Le responsable sahraoui a réfuté les arguments avancés par le régime marocain pour se dérober de ses responsabilités dans les violations des droits de l'homme que subissent les Sahraouis dans les territoires occupées. 

Il a, dans ce contexte, souligné que "les sept détenus sahraouis sont des défenseurs des droits de l'homme connus auprès des organisations internationales des droits de l'homme et qui ont même reçu des prix en matière de droits de l'homme". "Ils n'ont commis aucun tort au Maroc", a-t-il ajouté. 

Le responsable sahraoui a, par ailleurs, estimé que toutes les décisions du Maroc relatives au Sahara Occidental "sont nulles et non avenues car, a-t-il dit, les Nations unies, l'Union africaine et le mouvement des non-alignés n'ont pas reconnu, à ce jour, le droit du Maroc sur le Sahara Occidental"."Par conséquent, a-t-il ajouté, le Maroc n'a le droit ni de poursuivre ni de juger les militants sahraouis". 

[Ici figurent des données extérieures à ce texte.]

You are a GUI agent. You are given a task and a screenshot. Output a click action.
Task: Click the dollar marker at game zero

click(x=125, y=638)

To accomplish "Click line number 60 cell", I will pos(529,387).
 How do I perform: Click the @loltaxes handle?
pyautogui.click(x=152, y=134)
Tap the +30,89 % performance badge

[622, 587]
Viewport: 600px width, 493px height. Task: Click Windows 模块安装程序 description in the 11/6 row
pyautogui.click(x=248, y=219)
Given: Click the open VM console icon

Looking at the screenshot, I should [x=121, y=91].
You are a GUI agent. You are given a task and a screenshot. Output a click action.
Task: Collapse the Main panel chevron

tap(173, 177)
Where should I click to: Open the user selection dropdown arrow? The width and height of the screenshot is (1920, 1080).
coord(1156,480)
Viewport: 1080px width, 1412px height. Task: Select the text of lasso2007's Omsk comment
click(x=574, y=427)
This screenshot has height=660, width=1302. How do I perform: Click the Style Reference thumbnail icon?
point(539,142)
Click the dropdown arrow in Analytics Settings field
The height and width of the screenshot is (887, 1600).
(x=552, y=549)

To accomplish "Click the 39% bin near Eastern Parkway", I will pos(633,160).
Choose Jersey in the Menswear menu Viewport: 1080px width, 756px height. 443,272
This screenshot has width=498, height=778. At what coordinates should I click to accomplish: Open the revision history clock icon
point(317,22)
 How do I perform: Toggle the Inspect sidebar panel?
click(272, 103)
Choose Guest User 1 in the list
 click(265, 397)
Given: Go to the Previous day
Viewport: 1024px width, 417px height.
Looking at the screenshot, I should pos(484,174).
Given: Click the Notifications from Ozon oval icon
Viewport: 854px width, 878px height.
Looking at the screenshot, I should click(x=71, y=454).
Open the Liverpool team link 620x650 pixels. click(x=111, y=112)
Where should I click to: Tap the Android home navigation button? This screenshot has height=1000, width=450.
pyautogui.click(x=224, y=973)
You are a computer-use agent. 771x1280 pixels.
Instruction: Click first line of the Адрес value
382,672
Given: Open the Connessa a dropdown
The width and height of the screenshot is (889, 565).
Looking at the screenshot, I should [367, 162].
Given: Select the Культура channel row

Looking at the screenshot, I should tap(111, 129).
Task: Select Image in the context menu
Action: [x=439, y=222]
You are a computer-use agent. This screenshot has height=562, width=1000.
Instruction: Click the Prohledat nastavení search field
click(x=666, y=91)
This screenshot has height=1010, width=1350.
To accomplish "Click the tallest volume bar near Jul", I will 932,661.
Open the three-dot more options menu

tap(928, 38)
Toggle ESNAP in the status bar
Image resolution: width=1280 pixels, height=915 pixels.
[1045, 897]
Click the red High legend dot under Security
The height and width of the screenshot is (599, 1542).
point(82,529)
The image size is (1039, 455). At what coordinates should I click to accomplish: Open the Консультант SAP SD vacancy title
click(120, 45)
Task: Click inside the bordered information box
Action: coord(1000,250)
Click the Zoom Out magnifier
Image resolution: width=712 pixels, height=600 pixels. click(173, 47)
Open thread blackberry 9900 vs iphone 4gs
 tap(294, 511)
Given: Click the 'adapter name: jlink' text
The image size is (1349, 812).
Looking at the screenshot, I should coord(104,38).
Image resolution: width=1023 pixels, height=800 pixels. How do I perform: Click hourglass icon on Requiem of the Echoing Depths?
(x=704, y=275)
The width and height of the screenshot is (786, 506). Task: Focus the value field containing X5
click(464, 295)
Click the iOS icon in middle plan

Concernant l'interprétation par Rabat des déclarations de la secrétaire d'Etat américaine, Hillary Clinton, lors de sa dernière visite au Maroc, le ministre sahraoui a indiqué que "le Maroc interprète toutes les positions en sa faveur afin de semer la confusion". 

La responsable américaine avait déclaré que la position américaine "n'a pas changé" sans jamais parler d' "autonomie", a-t-il encore dit. 

Rappelant les positions américaines du conflit au Sahara occidental, le responsable sahraoui a indiqué que les Etats-Unis avaient présenté en avril dernier, une résolution sur la nécessité de parvenir à une solution politique pacifique et juste "qui garantisse le droit du peuple sahraoui à l'autodétermination". 

Il a souligné à ce propos, la déclaration du sous-secrétaire d'Etat pour le Proche-Orient, selon laquelle Washington "soutient" les efforts du secrétaire général de l'ONU et de son envoyé Christopher Ross et "soutient" une solution pacifique qui garantit le droit à l'autodétermination. 

Le responsable sahraoui a précisé par ailleurs que le régime marocain "vit une crise depuis les années 1960 à ce jour, et tente d'impliquer la communauté internationale dans une guerre régionale". 

Le ministre sahraoui des Affaires étrangères a réitéré, s'agissant des négociations de Manhasset et du 5e round, la disposition du Front Polisario à négocier directement avec le Maroc sur la base du respect du droit du peuple sahraoui à l'autodétermination. 

"La principale entrave" qui se dresse devant ce 5e round "n'est pas liée au Maroc directement mais à la France" qui veut que le conflit persiste dans la région nord ouest de l'Afrique et encourage le Maroc à occuper la Sahara occidental". 

Il a rappelé enfin, que le cessez-le-feu actuel "fait partie du plan de règlement basé sur le référendum. Et si le Maroc a renoncé à ce principe, le Front Polisario dit accepter ses résultats quel qu'ils soient.